##### SUPPLIED RECORDS #####
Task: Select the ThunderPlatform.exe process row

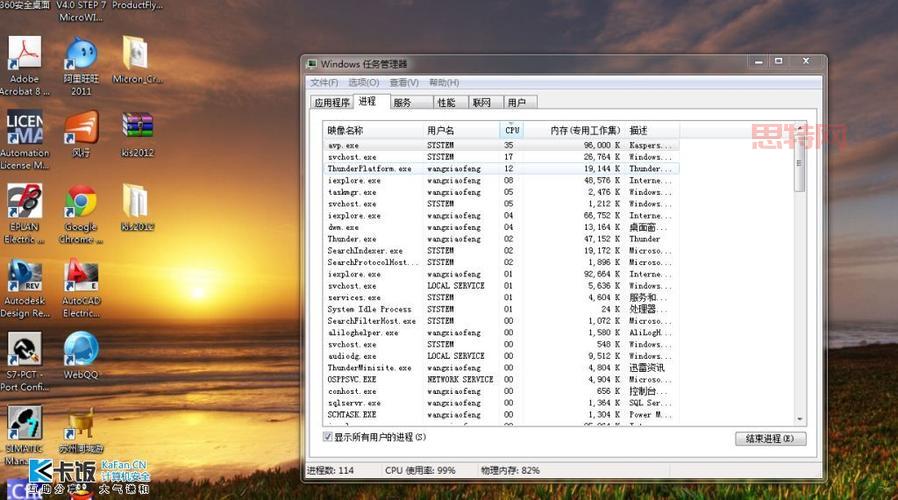Action: (x=370, y=169)
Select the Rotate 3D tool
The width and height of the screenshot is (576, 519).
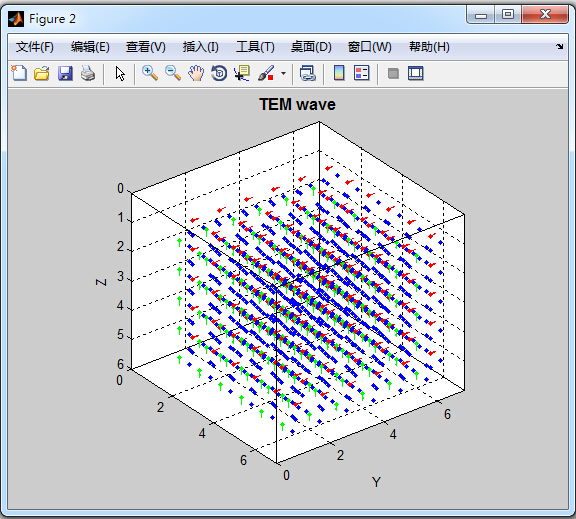point(219,73)
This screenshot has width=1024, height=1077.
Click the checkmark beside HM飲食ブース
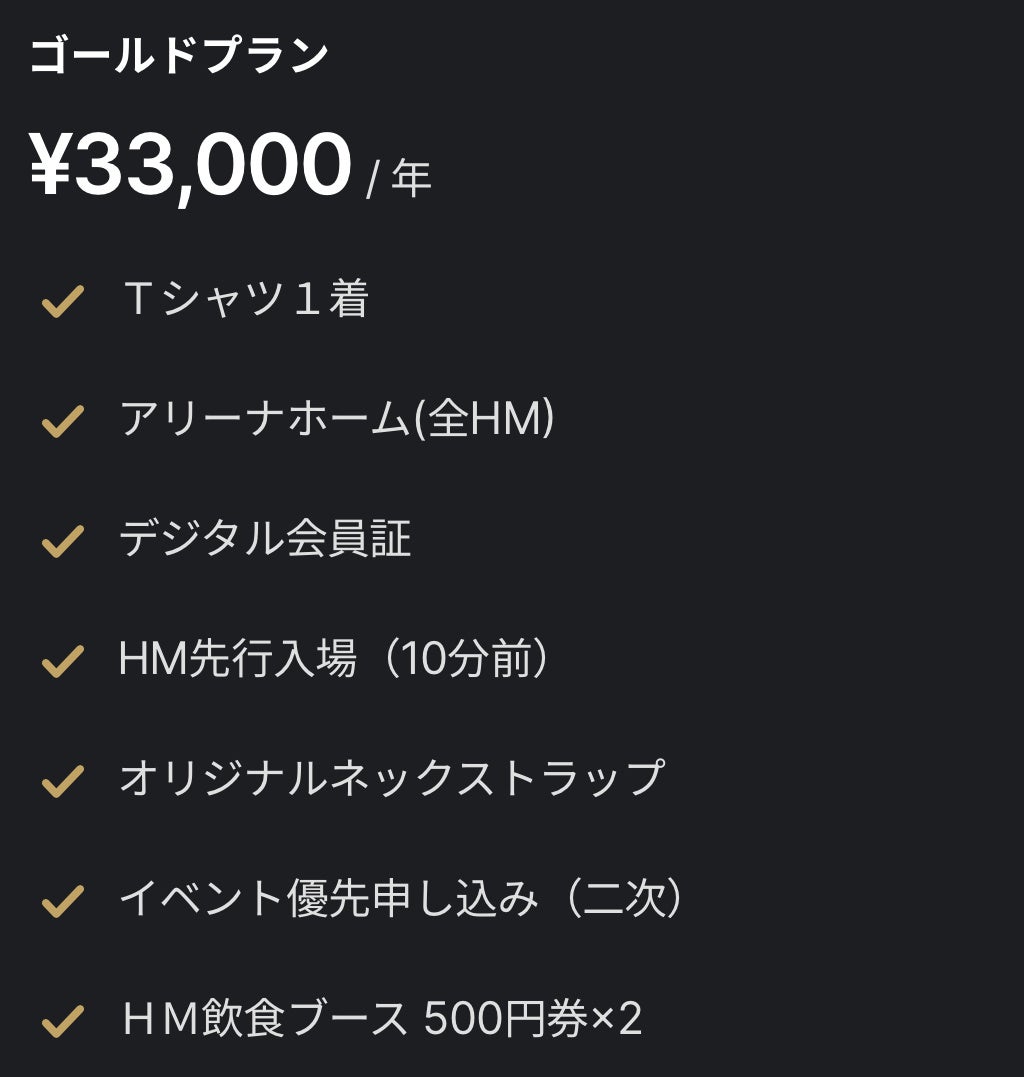coord(62,1021)
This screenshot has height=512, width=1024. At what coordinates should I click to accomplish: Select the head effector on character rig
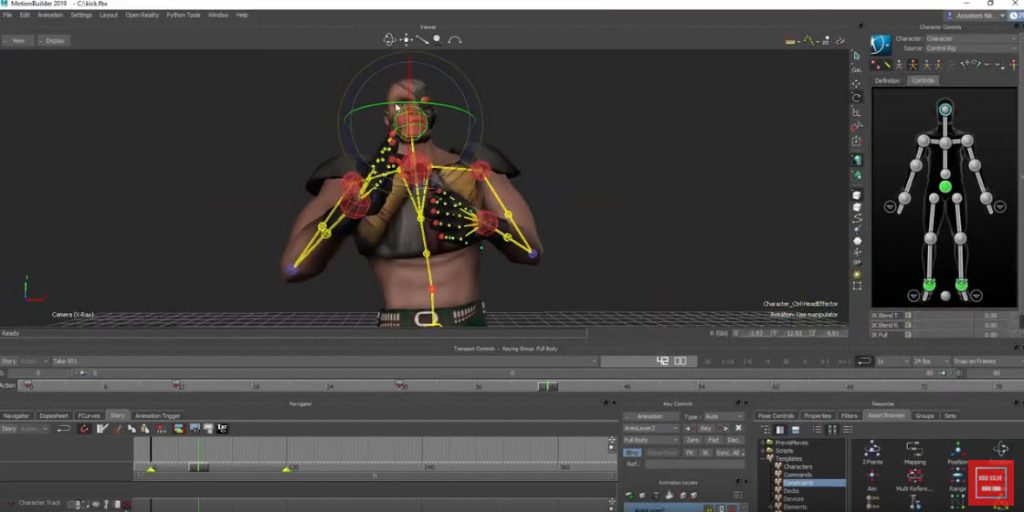click(x=945, y=108)
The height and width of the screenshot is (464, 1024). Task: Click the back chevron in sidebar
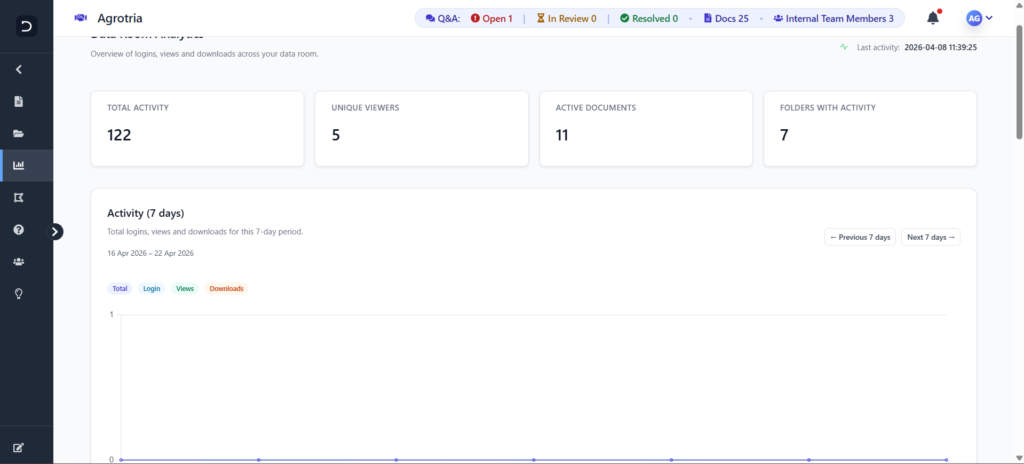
#####
TASK PROMPT
Reproduce the records above word for word, without the images.

EXPECTED ANSWER
Task: Select the ThunderPlatform.exe process row

Action: (x=370, y=169)
Select the Rotate 3D tool
The width and height of the screenshot is (576, 519).
point(219,73)
This screenshot has width=1024, height=1077.
Click the checkmark beside HM飲食ブース
coord(62,1021)
This screenshot has height=512, width=1024. At what coordinates should I click to accomplish: Select the head effector on character rig
click(x=945, y=108)
The height and width of the screenshot is (464, 1024). Task: Click the back chevron in sidebar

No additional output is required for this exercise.